Start of Material for this task

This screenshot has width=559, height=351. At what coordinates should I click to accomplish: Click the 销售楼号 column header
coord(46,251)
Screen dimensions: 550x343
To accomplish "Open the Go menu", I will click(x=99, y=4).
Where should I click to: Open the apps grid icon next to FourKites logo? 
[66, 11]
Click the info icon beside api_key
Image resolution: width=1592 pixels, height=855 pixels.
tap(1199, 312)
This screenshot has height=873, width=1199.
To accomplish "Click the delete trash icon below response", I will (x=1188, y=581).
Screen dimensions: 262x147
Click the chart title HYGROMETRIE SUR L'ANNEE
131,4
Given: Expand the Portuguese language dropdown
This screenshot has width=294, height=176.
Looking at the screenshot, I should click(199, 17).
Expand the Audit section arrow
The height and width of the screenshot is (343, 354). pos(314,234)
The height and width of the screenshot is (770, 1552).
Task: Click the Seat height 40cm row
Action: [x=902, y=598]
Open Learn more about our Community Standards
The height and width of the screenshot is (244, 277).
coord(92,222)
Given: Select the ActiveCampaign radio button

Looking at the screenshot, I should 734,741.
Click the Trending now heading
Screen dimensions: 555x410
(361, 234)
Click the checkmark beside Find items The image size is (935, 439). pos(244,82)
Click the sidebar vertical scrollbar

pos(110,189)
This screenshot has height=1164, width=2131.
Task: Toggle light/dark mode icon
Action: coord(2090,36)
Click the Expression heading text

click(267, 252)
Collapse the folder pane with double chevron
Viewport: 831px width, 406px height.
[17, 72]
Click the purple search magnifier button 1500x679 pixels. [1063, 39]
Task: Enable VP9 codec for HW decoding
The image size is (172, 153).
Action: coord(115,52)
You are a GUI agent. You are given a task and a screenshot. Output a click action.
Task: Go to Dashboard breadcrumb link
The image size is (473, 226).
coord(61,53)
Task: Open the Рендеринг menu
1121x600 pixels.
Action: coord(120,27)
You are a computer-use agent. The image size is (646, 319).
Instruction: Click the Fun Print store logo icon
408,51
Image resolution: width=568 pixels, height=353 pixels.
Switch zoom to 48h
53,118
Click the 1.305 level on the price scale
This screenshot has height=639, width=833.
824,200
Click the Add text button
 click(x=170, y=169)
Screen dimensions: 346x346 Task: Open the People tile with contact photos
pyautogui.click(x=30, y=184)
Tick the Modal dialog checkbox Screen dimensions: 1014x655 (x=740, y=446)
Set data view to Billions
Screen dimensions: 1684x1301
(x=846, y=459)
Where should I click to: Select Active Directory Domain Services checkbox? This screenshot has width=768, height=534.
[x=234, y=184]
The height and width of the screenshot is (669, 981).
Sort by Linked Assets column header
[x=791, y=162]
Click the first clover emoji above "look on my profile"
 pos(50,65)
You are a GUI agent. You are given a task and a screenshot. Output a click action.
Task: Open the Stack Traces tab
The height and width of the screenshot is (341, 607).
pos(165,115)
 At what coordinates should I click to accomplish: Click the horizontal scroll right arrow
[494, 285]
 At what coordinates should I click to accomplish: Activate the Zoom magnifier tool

End of Material for this task

**What is asked**
Rewrite all of the material above as a numbered list, one item per line, and leave out the blank lines.

**Task response**
1. This screenshot has width=559, height=351. At what coordinates should I click to accomplish: Click the 销售楼号 column header
2. coord(46,251)
3. Screen dimensions: 550x343
4. To accomplish "Open the Go menu", I will click(x=99, y=4).
5. Where should I click to: Open the apps grid icon next to FourKites logo? 
6. [66, 11]
7. Click the info icon beside api_key
8. Image resolution: width=1592 pixels, height=855 pixels.
9. tap(1199, 312)
10. This screenshot has height=873, width=1199.
11. To accomplish "Click the delete trash icon below response", I will (x=1188, y=581).
12. Screen dimensions: 262x147
13. Click the chart title HYGROMETRIE SUR L'ANNEE
14. 131,4
15. Given: Expand the Portuguese language dropdown
16. This screenshot has width=294, height=176.
17. Looking at the screenshot, I should click(199, 17).
18. Expand the Audit section arrow
19. The height and width of the screenshot is (343, 354). pos(314,234)
20. The height and width of the screenshot is (770, 1552).
21. Task: Click the Seat height 40cm row
22. Action: [x=902, y=598]
23. Open Learn more about our Community Standards
24. The height and width of the screenshot is (244, 277).
25. coord(92,222)
26. Given: Select the ActiveCampaign radio button
27. Looking at the screenshot, I should 734,741.
28. Click the Trending now heading
29. Screen dimensions: 555x410
30. (361, 234)
31. Click the checkmark beside Find items The image size is (935, 439). pos(244,82)
32. Click the sidebar vertical scrollbar
33. pos(110,189)
34. This screenshot has height=1164, width=2131.
35. Task: Toggle light/dark mode icon
36. Action: coord(2090,36)
37. Click the Expression heading text
38. click(267, 252)
39. Collapse the folder pane with double chevron
40. Viewport: 831px width, 406px height.
41. [17, 72]
42. Click the purple search magnifier button 1500x679 pixels. [1063, 39]
43. Task: Enable VP9 codec for HW decoding
44. The image size is (172, 153).
45. Action: coord(115,52)
46. You are a GUI agent. You are given a task and a screenshot. Output a click action.
47. Task: Go to Dashboard breadcrumb link
48. The image size is (473, 226).
49. coord(61,53)
50. Task: Open the Рендеринг menu
51. 1121x600 pixels.
52. Action: coord(120,27)
53. You are a computer-use agent. The image size is (646, 319).
54. Instruction: Click the Fun Print store logo icon
55. 408,51
56. Image resolution: width=568 pixels, height=353 pixels.
57. Switch zoom to 48h
58. 53,118
59. Click the 1.305 level on the price scale
60. This screenshot has height=639, width=833.
61. 824,200
62. Click the Add text button
63.  click(x=170, y=169)
64. Screen dimensions: 346x346 Task: Open the People tile with contact photos
65. pyautogui.click(x=30, y=184)
66. Tick the Modal dialog checkbox Screen dimensions: 1014x655 (x=740, y=446)
67. Set data view to Billions
68. Screen dimensions: 1684x1301
69. (x=846, y=459)
70. Where should I click to: Select Active Directory Domain Services checkbox? This screenshot has width=768, height=534.
71. [x=234, y=184]
72. The height and width of the screenshot is (669, 981).
73. Sort by Linked Assets column header
74. [x=791, y=162]
75. Click the first clover emoji above "look on my profile"
76.  pos(50,65)
77. You are a GUI agent. You are given a task and a screenshot. Output a click action.
78. Task: Open the Stack Traces tab
79. The height and width of the screenshot is (341, 607).
80. pos(165,115)
81.  At what coordinates should I click to accomplish: Click the horizontal scroll right arrow
82. [494, 285]
83.  At what coordinates should I click to accomplish: Activate the Zoom magnifier tool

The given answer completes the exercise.